TASK BRIEF.
Which lines in the listing below contain the string "icon"? Find them and copy each one in full, treating uppercase and lowercase as different.

MATERIAL PROVIDED.
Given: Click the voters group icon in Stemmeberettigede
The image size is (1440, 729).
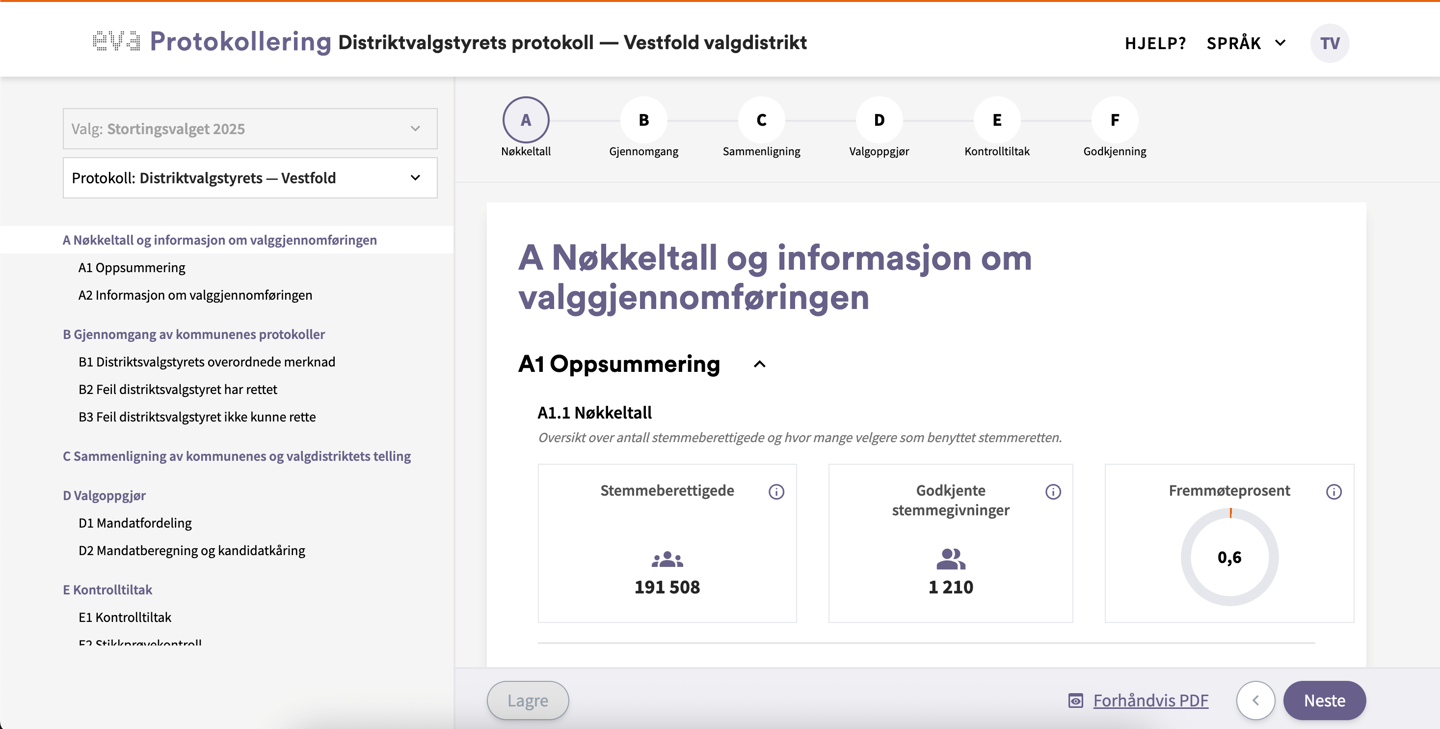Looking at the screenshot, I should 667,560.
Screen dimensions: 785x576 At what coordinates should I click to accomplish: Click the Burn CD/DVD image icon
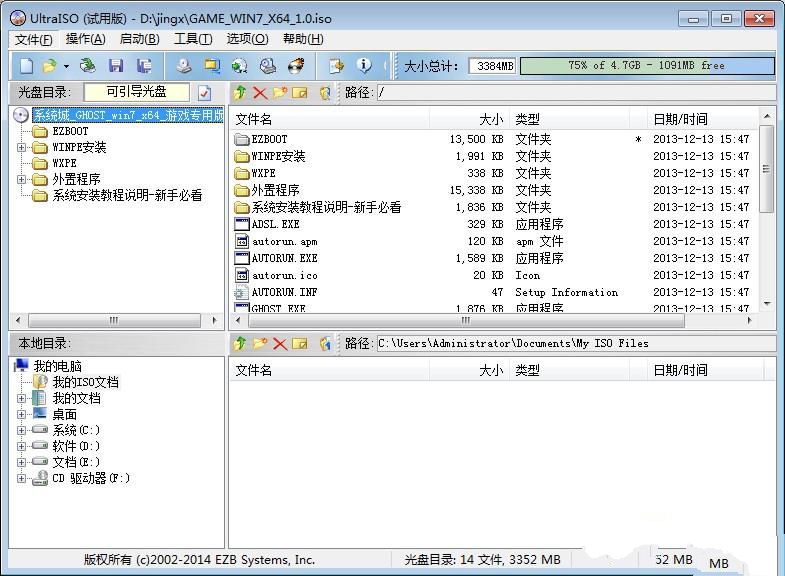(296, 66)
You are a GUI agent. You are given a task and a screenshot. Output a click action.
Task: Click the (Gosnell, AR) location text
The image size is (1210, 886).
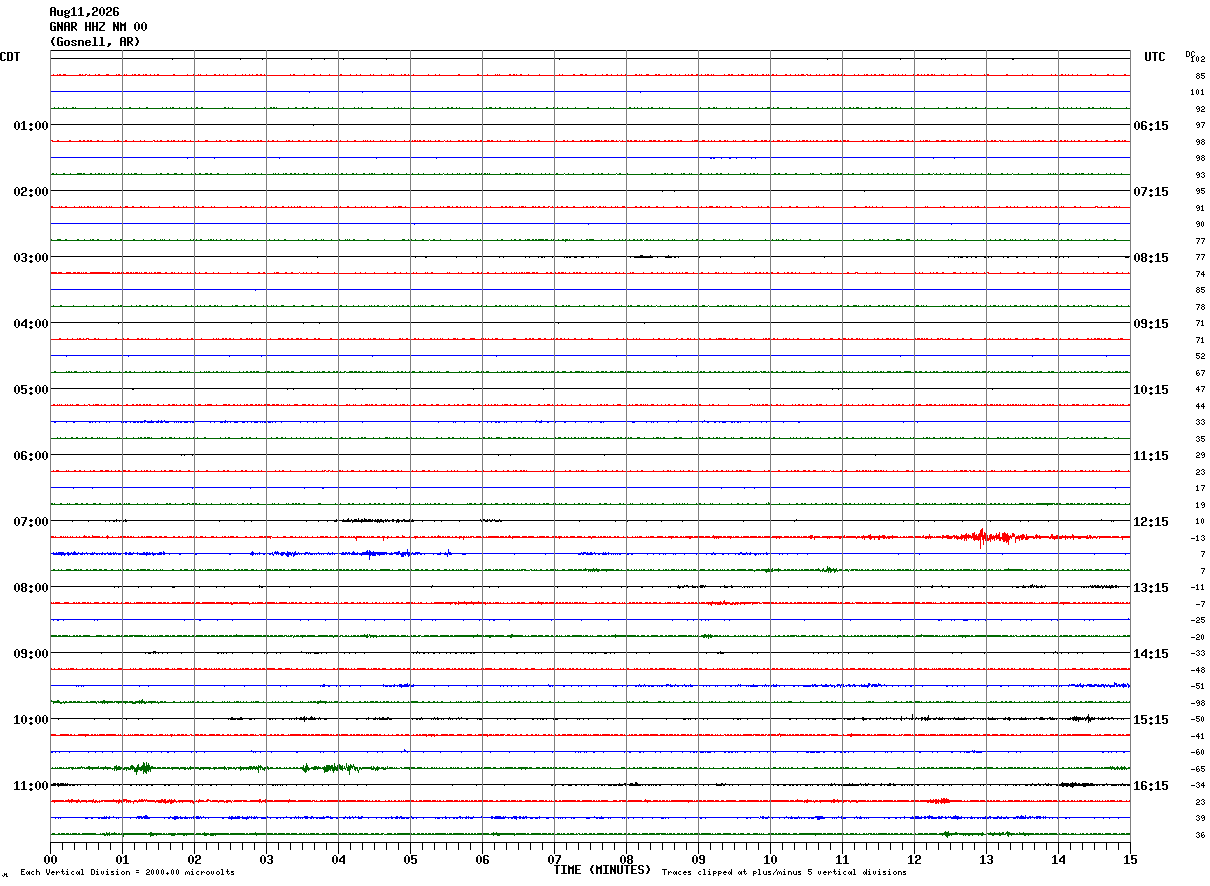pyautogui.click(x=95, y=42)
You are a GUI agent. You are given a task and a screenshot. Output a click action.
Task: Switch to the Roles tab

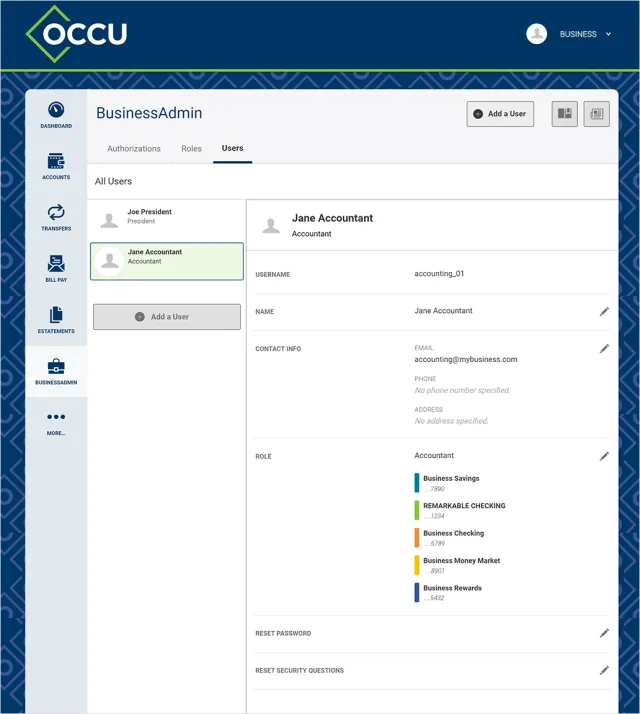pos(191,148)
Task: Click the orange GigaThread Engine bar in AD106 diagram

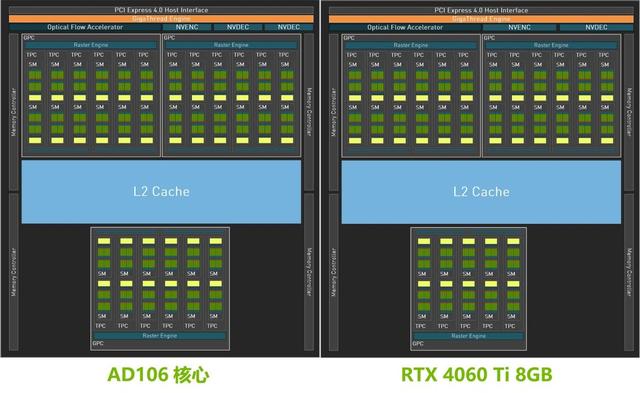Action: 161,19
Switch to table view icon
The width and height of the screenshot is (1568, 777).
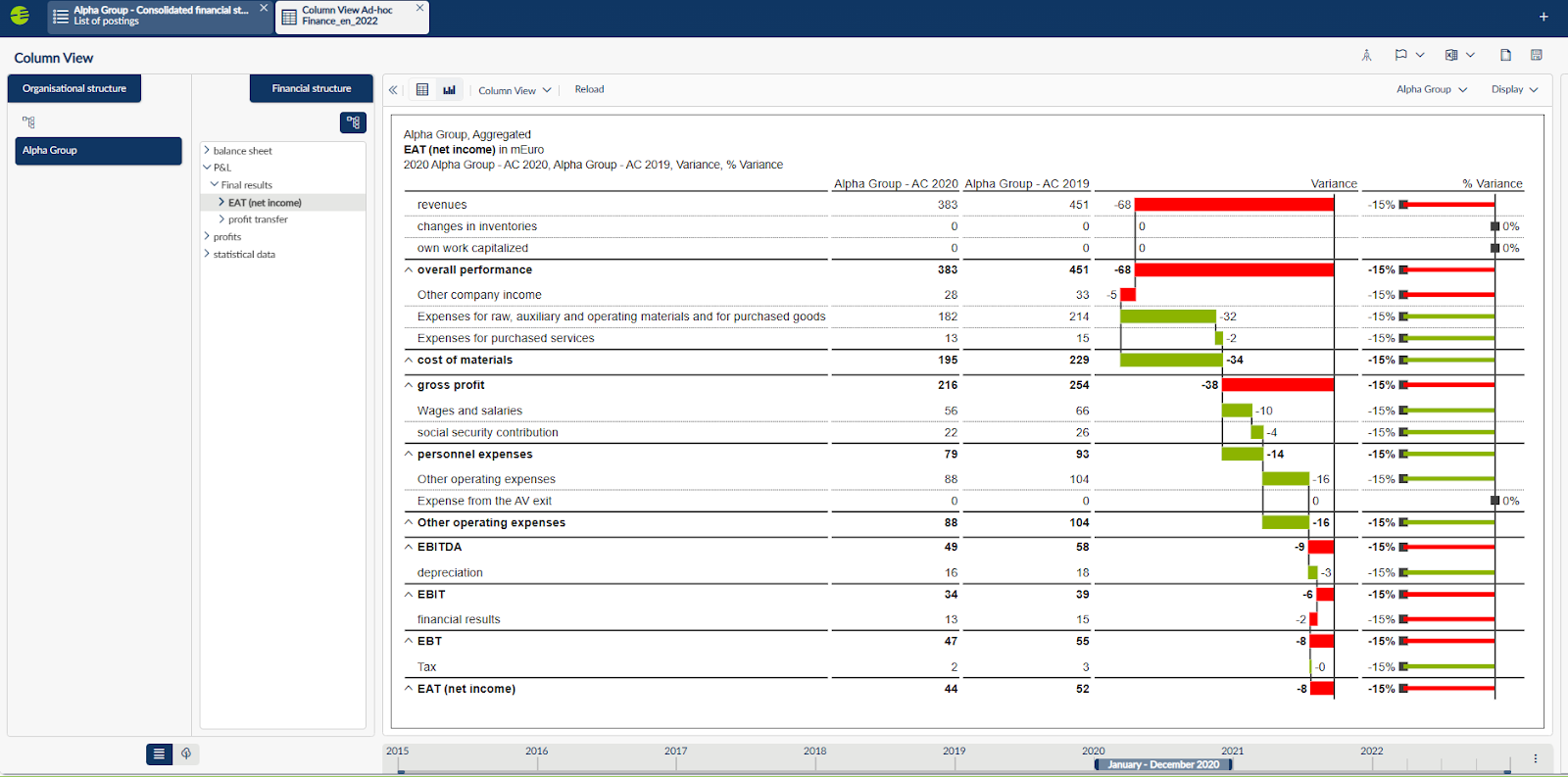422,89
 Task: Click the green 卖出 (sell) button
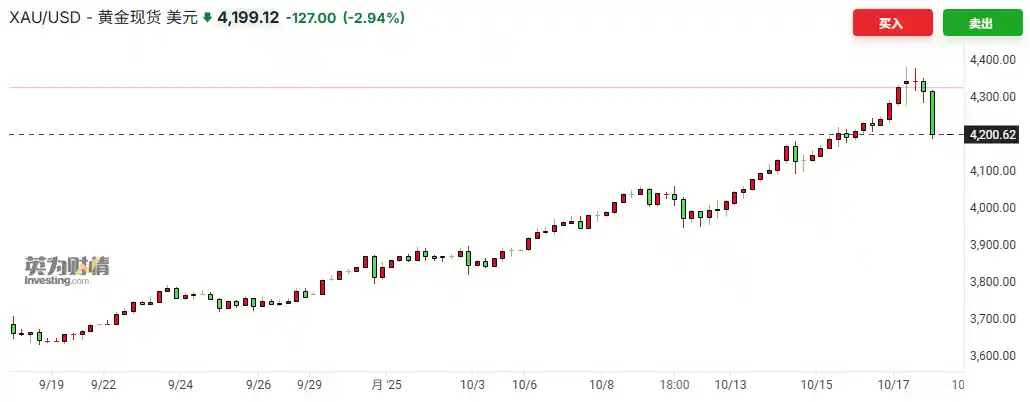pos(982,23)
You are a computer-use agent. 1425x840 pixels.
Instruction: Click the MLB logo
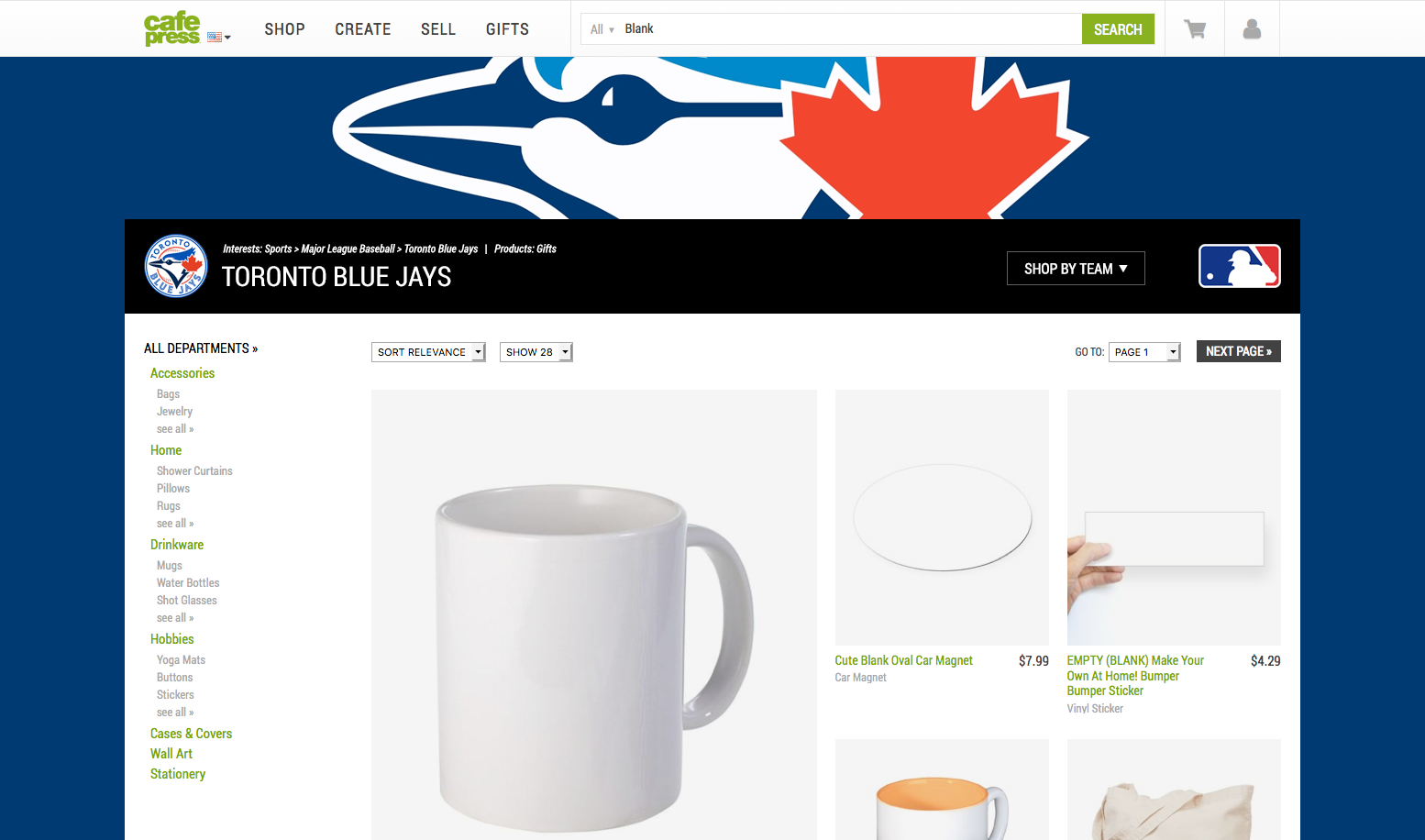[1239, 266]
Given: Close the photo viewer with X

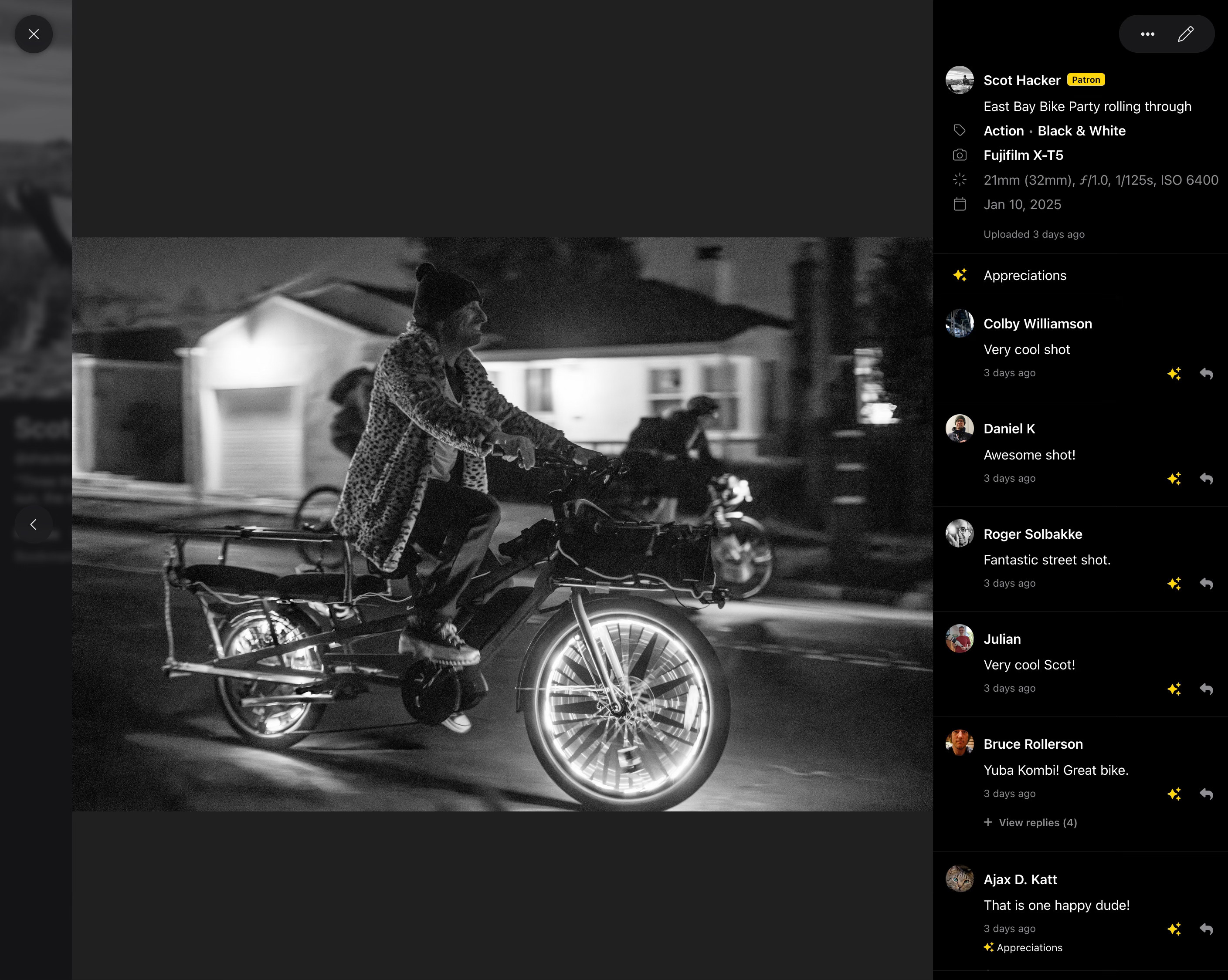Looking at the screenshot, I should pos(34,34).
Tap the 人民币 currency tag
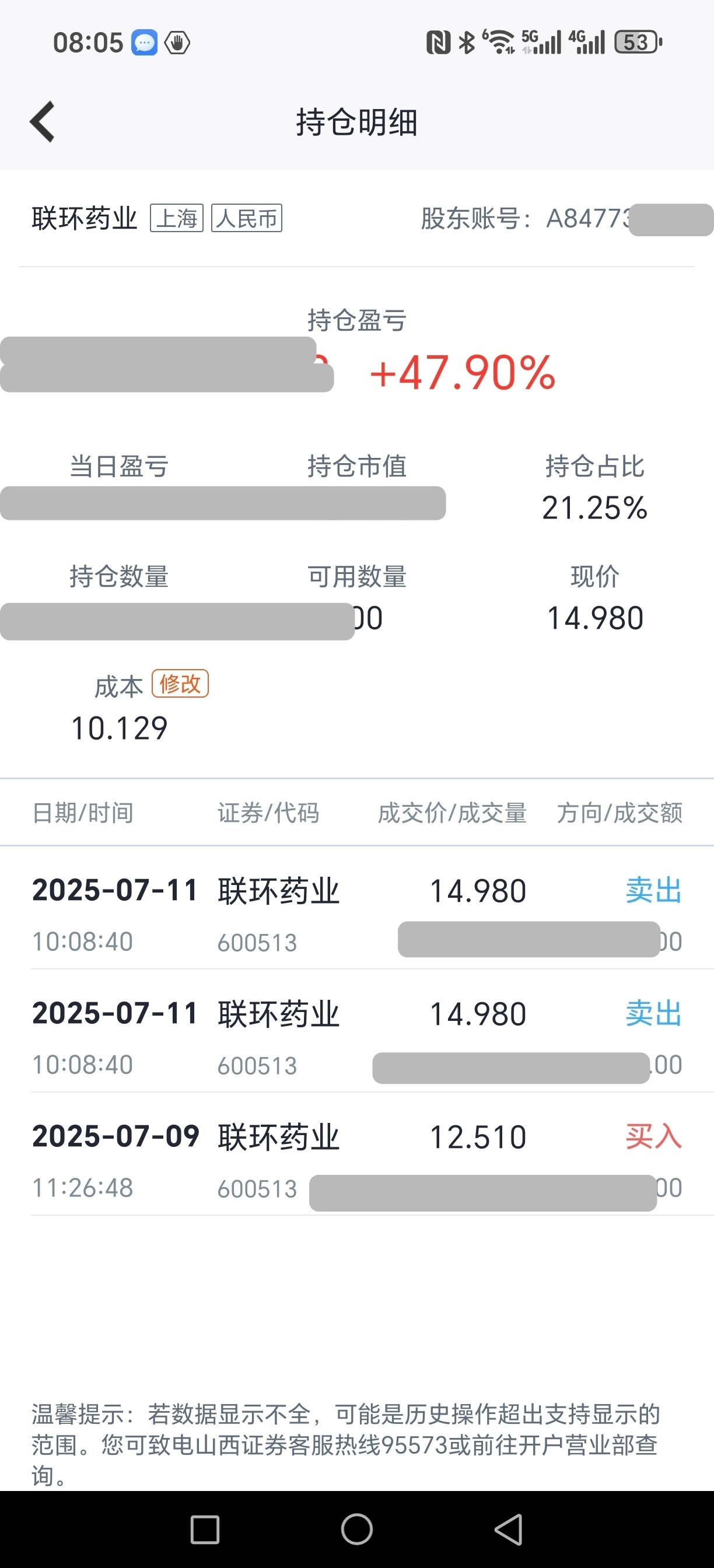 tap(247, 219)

COMPLETE ANSWER.
Given: Click the voters group icon in Stemmeberettigede
Screen dimensions: 785x576 At what coordinates should I click to accomplish: Click the Burn CD/DVD image icon
Switch to table view icon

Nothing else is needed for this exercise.